Instruction
Render the entries below as a JSON list of strings, with one string per line and blank lines omitted.

Entries supplied
* BEGIN *
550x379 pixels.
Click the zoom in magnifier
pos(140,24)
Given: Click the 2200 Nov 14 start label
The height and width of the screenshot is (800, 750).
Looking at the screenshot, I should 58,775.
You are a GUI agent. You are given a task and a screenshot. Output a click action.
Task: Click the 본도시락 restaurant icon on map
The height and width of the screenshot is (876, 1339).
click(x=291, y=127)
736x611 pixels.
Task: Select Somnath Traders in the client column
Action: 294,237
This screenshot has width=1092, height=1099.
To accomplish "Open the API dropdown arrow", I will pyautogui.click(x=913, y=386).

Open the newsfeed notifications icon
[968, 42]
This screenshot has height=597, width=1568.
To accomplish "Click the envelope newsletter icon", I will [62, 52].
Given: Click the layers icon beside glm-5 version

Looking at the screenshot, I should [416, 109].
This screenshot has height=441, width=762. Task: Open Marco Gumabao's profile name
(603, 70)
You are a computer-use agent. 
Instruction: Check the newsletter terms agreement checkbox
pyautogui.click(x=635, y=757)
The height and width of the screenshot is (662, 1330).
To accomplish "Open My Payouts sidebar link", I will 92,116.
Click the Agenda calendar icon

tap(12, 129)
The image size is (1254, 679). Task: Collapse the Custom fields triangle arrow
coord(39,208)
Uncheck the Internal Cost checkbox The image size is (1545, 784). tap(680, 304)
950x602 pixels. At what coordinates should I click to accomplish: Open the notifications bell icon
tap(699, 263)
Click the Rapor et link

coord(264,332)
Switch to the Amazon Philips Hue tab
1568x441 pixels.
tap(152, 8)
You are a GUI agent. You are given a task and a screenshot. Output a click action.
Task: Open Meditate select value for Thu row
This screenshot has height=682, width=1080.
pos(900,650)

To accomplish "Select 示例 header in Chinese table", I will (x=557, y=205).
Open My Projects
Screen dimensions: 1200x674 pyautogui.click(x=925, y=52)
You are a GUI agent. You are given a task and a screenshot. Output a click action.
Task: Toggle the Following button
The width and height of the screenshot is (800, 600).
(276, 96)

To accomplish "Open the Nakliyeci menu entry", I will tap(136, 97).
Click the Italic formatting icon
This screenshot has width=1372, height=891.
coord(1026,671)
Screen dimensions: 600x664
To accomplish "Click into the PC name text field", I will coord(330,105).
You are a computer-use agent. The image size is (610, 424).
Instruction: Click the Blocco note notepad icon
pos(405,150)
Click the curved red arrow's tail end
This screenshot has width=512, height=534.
* END *
Expected answer
[
  "550x379 pixels.",
  "Click the zoom in magnifier",
  "pos(140,24)",
  "Given: Click the 2200 Nov 14 start label",
  "The height and width of the screenshot is (800, 750).",
  "Looking at the screenshot, I should 58,775.",
  "You are a GUI agent. You are given a task and a screenshot. Output a click action.",
  "Task: Click the 본도시락 restaurant icon on map",
  "The height and width of the screenshot is (876, 1339).",
  "click(x=291, y=127)",
  "736x611 pixels.",
  "Task: Select Somnath Traders in the client column",
  "Action: 294,237",
  "This screenshot has width=1092, height=1099.",
  "To accomplish \"Open the API dropdown arrow\", I will pyautogui.click(x=913, y=386).",
  "Open the newsfeed notifications icon",
  "[968, 42]",
  "This screenshot has height=597, width=1568.",
  "To accomplish \"Click the envelope newsletter icon\", I will [62, 52].",
  "Given: Click the layers icon beside glm-5 version",
  "Looking at the screenshot, I should [416, 109].",
  "This screenshot has height=441, width=762. Task: Open Marco Gumabao's profile name",
  "(603, 70)",
  "You are a computer-use agent. ",
  "Instruction: Check the newsletter terms agreement checkbox",
  "pyautogui.click(x=635, y=757)",
  "The height and width of the screenshot is (662, 1330).",
  "To accomplish \"Open My Payouts sidebar link\", I will 92,116.",
  "Click the Agenda calendar icon",
  "tap(12, 129)",
  "The image size is (1254, 679). Task: Collapse the Custom fields triangle arrow",
  "coord(39,208)",
  "Uncheck the Internal Cost checkbox The image size is (1545, 784). tap(680, 304)",
  "950x602 pixels. At what coordinates should I click to accomplish: Open the notifications bell icon",
  "tap(699, 263)",
  "Click the Rapor et link",
  "coord(264,332)",
  "Switch to the Amazon Philips Hue tab",
  "1568x441 pixels.",
  "tap(152, 8)",
  "You are a GUI agent. You are given a task and a screenshot. Output a click action.",
  "Task: Open Meditate select value for Thu row",
  "This screenshot has height=682, width=1080.",
  "pos(900,650)",
  "To accomplish \"Select 示例 header in Chinese table\", I will (x=557, y=205).",
  "Open My Projects",
  "Screen dimensions: 1200x674 pyautogui.click(x=925, y=52)",
  "You are a GUI agent. You are given a task and a screenshot. Output a click action.",
  "Task: Toggle the Following button",
  "The width and height of the screenshot is (800, 600).",
  "(276, 96)",
  "To accomplish \"Open the Nakliyeci menu entry\", I will tap(136, 97).",
  "Click the Italic formatting icon",
  "This screenshot has width=1372, height=891.",
  "coord(1026,671)",
  "Screen dimensions: 600x664",
  "To accomplish \"Click into the PC name text field\", I will coord(330,105).",
  "You are a computer-use agent. The image size is (610, 424).",
  "Instruction: Click the Blocco note notepad icon",
  "pos(405,150)",
  "Click the curved red arrow's tail end",
  "This screenshot has width=512, height=534."
]